Wiggins v. Johnson
Wiggins v. Johnson
Opinion
Edward L. Wiggins seeks to appeal the magistrate judge’s * order denying relief on his 28 U.S.C. § 2254 (2006) petition, and the subsequent order denying a certificate of appealability. The orders are not appealable unless a circuit justice or judge issues a certifícate of appealability. See 28 U.S.C. § 2253(c)(1) (2006). A certificate of appealability will not issue absent “a substantial showing of the denial of a constitutional right.” 28 U.S.C. § 2253(c)(2) (2006).
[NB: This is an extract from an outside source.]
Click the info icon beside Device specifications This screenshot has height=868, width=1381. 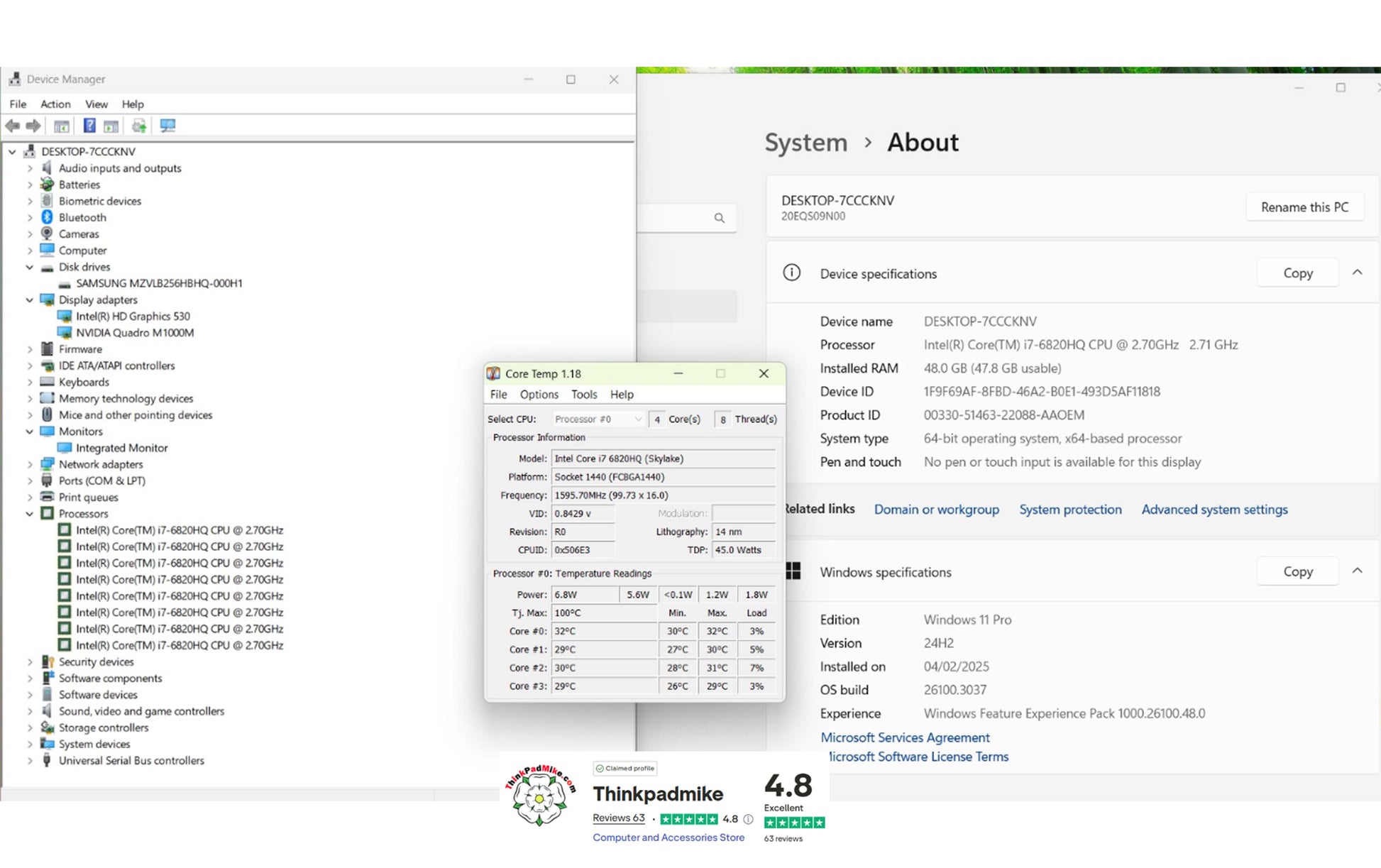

A prisoner satisfies this standard by demonstrating that reasonable jurists would find that any assessment of the constitutional claims by the district court is debatable or wrong and that any dispositive procedural ruling by the district court is likewise debatable. See Miller-El v. Cockrell, 537 U.S. 322, 336-38, 123 S.Ct. 1029, 154 L.Ed.2d 931 (2003); Slack v. McDaniel, 529 U.S. 473, 484, 120 S.Ct. 1595, 146 L.Ed.2d 542 (2000); Rose v. Lee, 252 F.3d 676, 683-84 (4th Cir. 2001). We have independently reviewed the record and conclude that Wiggins has not made the requisite showing. Accordingly, although we grant Wiggins’ motion to amend his informal brief, we deny certificates of appealability, deny his motion for bond, and dismiss the appeals. We dispense with oral argument because the facts and legal contentions are adequately presented in the materials before the court and argument would not aid the decisional process.
DISMISSED.
The parties consented to proceed before a magistrate judge pursuant to 28 U.S.C. § 636(c) (2006).